Изменить размер шрифта - +
Отец держал за шиворот взбесившегося Кузьку, растерянно говорил: «Да ты што… ты што, рехнулся никак, змееныш?! Ты ж мужик, елки зеленые, а?..» — даже испугался; а Кузька рвался, дико, по-взрослому, ругался, и искусал, и раздерябал ему всю руку… Кузька уже через неделю ожил от побоев и бегал как ни в чем не бывало; Гришук, сразу кинувшийся тогда к перекату, ничего не нашел там. А вот теперь дядя Пантелеев не хочет, но идет убивать Лютого — зачем, за что?! — а Лютый рычит, уже не сдерживая рвущейся к двери угрозы, готовый оборвать этот клокочущий в горле хрип последним прыжком.

Гришуку кажется уже, что это хриплое, исходящее невыносимой злобой рычание чем-то схоже со взглядом конюха: в нем и прощальное, до предела натянутое отчаянье, и ненависть ко всему безысходная, такая, что от нее немеет все внутри у Гришука, отмирает, отваливается накипными пластами, и остается одна голая, стынущая от бесприютности и беды душа, и уже и она не терпит… И он, Гришук, на все согласен, и что бы он только не сделал — лишь бы освободиться, вылезти, как из ямы провальной, из этой ненависти…

Он поднимает глаза, даже слез не стыдясь, на людей. Все они, подавшись телами, головами, глазами к сараю, смотрят и ждут с каким-то язычески темным и жадным интересом — ждут, слушают чью-то последнюю песню ненависти и боли, как слушают неведомое: уставившись в черноту дверного проема, в старую слезящуюся солому крыши, в ростепельное, прогорклое дымами последнее для Лютого пространство над нею; и в глазах их нету даже и тени той злобы, отчаяния того и ненависти, чем исполнены сейчас весь свет и вся Гришукина жизнь — только темное, непреходящее любопытство к чужой смерти. «Да они ж ничего, ну ничего не понимают, — медленно, обливаясь страхом уже за людей, ужасается Гришук и идет к зевающей черноте двери, где горбится настороженная спина конюха и оцепенели глазами и позами два мужика у косяков, тоже с вилами. — Они ж не знают, что делают, совсем не понимают — как же так?! Я знаю, а они вдруг нет, не знают… как же так?!»

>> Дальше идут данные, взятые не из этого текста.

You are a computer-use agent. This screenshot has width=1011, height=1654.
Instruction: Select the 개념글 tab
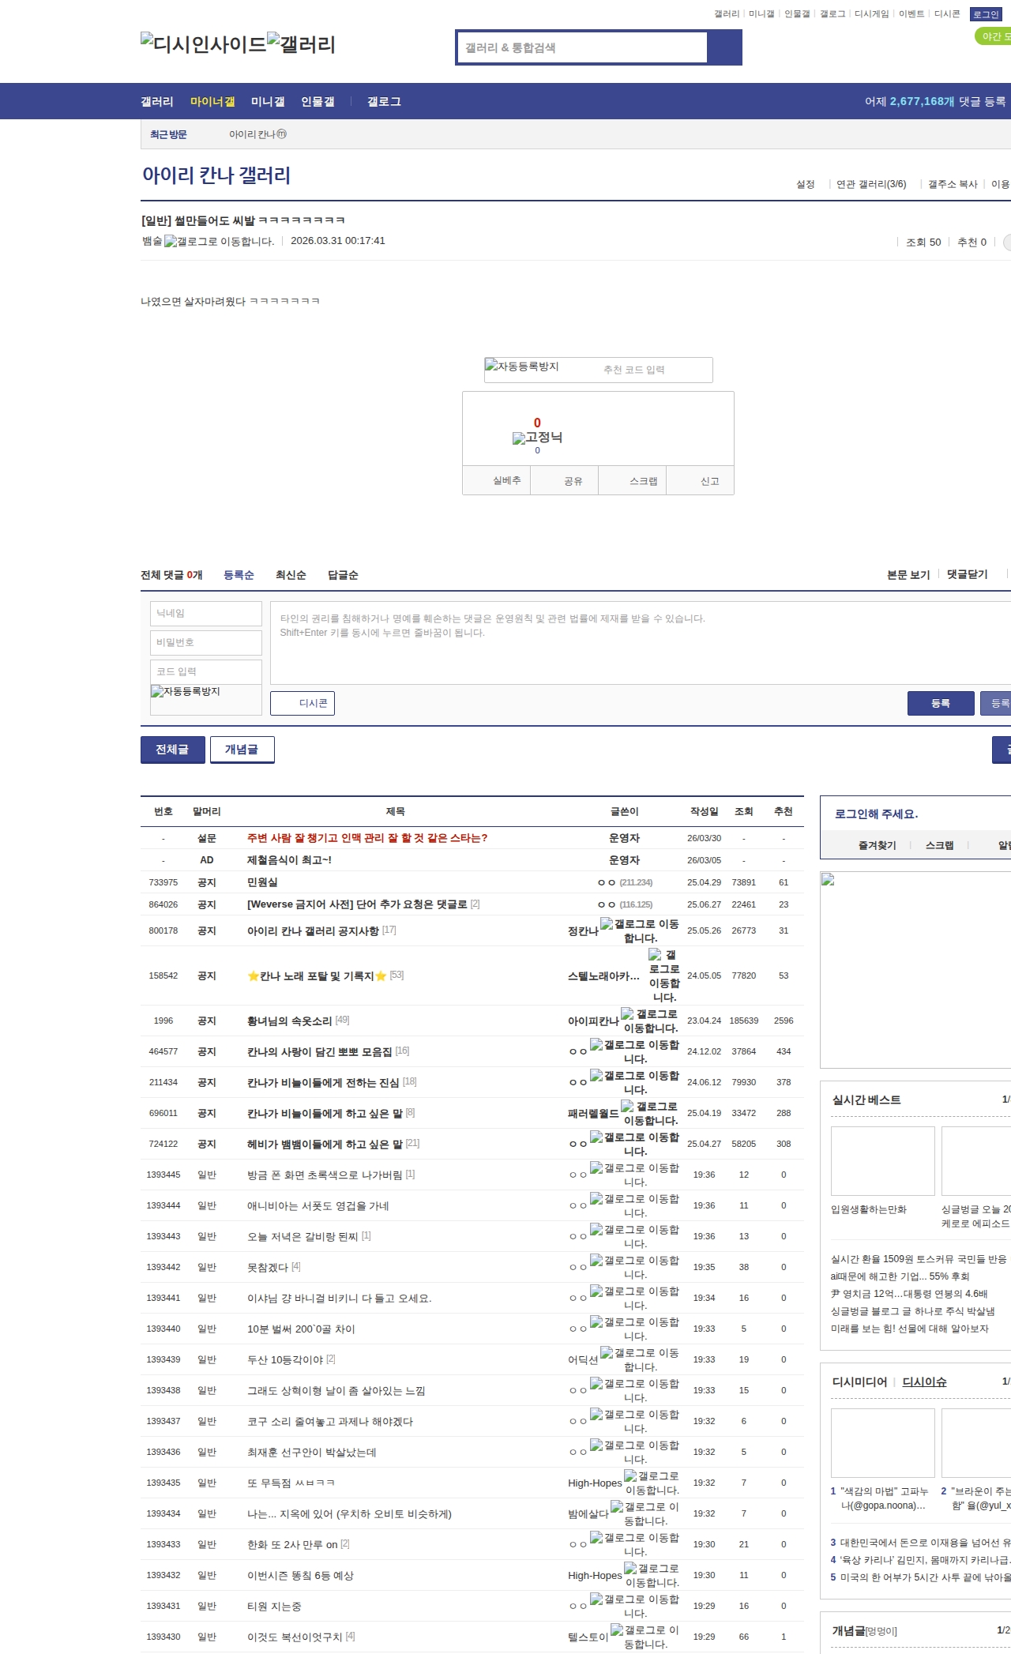click(x=242, y=750)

— Ты эт что? — спросил кто-то недоуменно, даже не пытаясь остановить его; спросил участливо и одновременно равнодушно, как вообще привыкли обращаться к детям. Гришук остановился, застигнутый врасплох, неловко и замедленно, будто во сне, поворачивая к нему голову, не узнавая Боборыкина. На него смотрело равнодушное, так и не сбросившее маску голодного любопытства, потерявшее былую подвижность лицо человека, глаза его пустые, ничем — и Гришуком тоже — не занятые. Только мгновение смотрел Гришук в эти глаза, узнавая уже в них и Понырина, и Кузькиного отца, и ненависть Лютого и свою; и кинулся в сарай — туда, где Лютый, где мука и ненависть свили свое ужасное земное гнездо.

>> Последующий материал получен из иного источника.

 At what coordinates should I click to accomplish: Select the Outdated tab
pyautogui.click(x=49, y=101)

Никто не то чтобы остановить — не успели даже слова вымолвить, только запоздалое «Ах ты!..» повисло над толпой; а Гришук, сипло не то выдохнув, не то всхлипнув, кинулся мимо конюха. Мелькнуло рыхло-белое в темноте лицо Пантелеева, его ничего не понимающие глаза — и Гришук полетел через подставленную ногу, головой вперед, куда-то в кучу навоза и дальше. Конюх, коротко выдохнув ругань, бросил вилы, метнулся к нему, поймал за полу телогрейки и с усилием рванул назад. Гришука ударило об косяк и только потому он устоял на ногах, и опять что-то бросило его туда, где Лютый… Хрипя «Я т-те!..» и растопырив руки, конюх снова поймал его. Гришук рвался и отбивался, а Пантелеев, отстраняя лицо от кулаков, тряхнул его в запале так, что стеганка затрещала, и поволок к выходу. И тут от загородки на них, копошащихся, метнулось и обрушилось тяжелое хрипящее тело собаки. Последним движением Пантелеев толкнул пацана в дверь, а сам свалился под тяжестью пса на землю, закрываясь локтями от жаркой слюнявой пасти, подставляя спину.